- Work request
Would you pull out every line of the material that contains the string "computer"?
Segment Start: Source data
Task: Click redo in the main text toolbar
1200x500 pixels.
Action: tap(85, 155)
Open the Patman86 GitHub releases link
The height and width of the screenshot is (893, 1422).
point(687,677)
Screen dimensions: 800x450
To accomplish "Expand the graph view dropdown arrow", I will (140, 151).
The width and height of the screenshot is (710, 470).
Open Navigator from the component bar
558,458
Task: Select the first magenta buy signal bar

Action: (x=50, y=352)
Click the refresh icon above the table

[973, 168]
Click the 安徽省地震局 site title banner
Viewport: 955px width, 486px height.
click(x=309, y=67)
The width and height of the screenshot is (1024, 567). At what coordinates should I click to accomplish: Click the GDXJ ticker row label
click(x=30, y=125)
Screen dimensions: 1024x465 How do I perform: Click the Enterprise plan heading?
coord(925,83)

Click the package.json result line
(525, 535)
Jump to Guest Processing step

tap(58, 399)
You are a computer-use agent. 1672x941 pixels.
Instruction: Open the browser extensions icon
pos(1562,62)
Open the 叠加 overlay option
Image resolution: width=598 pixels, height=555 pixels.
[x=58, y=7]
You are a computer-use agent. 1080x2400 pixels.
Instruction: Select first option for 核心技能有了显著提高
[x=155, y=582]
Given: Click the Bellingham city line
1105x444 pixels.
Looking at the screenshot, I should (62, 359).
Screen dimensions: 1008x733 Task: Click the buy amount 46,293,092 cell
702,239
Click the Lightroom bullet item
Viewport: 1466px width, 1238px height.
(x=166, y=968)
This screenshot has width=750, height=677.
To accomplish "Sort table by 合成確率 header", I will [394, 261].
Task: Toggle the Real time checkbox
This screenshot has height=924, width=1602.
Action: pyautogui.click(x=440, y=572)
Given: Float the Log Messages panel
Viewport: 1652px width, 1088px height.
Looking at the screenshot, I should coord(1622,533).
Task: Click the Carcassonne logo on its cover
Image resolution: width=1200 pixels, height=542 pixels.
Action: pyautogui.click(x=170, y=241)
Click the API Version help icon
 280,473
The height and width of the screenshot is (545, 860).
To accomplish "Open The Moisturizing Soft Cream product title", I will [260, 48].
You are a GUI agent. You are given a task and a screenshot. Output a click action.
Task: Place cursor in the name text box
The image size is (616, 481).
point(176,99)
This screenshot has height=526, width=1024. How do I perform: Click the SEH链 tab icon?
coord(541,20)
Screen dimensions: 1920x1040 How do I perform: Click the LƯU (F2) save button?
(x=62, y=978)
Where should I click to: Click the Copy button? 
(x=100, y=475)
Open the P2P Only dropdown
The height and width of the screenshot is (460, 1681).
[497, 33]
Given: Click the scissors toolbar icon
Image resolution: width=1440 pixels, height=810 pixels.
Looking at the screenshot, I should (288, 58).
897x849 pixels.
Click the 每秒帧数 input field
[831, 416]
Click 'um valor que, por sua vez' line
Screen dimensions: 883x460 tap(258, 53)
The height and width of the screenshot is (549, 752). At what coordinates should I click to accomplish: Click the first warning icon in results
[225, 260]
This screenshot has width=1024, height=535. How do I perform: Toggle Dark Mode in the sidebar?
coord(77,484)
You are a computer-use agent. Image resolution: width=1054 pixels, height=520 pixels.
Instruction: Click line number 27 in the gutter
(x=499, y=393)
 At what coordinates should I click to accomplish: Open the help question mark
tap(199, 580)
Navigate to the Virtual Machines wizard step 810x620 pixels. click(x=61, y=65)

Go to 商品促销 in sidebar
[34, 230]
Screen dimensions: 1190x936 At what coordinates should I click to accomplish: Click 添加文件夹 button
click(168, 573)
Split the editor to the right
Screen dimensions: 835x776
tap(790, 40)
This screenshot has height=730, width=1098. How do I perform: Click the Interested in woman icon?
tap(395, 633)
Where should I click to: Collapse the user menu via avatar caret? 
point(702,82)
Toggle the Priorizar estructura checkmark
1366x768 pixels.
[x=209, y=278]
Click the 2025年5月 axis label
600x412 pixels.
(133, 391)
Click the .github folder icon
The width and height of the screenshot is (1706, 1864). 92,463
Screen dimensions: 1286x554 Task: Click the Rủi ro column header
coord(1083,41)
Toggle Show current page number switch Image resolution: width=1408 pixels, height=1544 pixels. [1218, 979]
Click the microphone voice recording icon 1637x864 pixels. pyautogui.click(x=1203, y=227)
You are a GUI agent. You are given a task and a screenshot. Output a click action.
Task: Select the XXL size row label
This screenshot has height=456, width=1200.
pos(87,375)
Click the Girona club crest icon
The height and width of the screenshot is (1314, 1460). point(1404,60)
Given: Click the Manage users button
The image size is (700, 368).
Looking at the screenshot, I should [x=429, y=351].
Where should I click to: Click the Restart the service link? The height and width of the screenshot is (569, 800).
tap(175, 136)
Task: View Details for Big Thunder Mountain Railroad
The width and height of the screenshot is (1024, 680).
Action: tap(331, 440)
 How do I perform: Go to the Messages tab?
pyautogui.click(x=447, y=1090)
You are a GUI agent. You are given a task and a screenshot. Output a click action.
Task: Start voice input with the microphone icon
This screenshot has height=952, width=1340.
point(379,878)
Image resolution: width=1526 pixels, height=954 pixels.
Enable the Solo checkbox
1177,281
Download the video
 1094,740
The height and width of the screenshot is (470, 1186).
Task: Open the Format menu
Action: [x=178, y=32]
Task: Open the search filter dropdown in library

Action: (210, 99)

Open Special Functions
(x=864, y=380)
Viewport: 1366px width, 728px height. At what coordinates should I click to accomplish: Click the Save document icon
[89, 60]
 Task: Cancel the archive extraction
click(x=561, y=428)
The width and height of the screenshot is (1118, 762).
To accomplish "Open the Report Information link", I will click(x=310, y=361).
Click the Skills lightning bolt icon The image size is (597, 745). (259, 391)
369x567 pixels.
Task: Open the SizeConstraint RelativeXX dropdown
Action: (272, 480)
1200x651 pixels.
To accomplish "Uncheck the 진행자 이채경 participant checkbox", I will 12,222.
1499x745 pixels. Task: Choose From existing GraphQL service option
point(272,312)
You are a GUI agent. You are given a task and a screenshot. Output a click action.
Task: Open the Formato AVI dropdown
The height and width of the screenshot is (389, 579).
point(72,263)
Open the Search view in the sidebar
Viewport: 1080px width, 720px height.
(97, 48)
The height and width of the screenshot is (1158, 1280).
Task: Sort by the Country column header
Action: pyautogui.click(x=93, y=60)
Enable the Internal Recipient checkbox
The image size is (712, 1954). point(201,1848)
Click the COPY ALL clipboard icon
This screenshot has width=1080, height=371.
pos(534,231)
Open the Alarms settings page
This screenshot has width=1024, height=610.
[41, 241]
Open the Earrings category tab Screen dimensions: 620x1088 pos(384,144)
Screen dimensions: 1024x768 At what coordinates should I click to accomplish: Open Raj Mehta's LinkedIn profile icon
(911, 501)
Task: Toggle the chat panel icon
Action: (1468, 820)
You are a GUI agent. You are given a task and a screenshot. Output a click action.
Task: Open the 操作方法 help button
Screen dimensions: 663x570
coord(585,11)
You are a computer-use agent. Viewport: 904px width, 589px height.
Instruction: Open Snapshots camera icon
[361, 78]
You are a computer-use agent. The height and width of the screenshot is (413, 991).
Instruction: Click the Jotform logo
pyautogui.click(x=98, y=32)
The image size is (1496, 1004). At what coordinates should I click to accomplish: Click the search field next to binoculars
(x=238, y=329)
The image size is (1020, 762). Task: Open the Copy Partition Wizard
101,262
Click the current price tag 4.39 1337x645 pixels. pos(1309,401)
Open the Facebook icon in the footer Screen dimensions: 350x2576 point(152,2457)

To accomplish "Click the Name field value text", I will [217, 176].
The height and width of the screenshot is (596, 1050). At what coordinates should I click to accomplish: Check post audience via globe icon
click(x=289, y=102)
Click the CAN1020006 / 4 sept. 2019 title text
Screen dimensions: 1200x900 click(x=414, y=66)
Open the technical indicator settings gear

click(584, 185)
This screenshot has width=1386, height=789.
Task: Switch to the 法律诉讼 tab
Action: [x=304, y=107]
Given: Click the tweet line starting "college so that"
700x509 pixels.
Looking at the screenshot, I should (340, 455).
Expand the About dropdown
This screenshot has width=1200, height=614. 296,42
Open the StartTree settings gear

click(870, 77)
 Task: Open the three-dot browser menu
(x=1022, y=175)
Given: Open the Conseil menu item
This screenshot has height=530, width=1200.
Segment End: Source data
- Response to the exercise
You are a computer-use agent. 1672x941 pixels.
You are a computer-use agent. 1080x2400 pixels.
You are a computer-use agent. Image resolution: width=1054 pixels, height=520 pixels.
You are a computer-use agent. Viewport: 904px width, 589px height.
You are a computer-use agent. The height and width of the screenshot is (413, 991).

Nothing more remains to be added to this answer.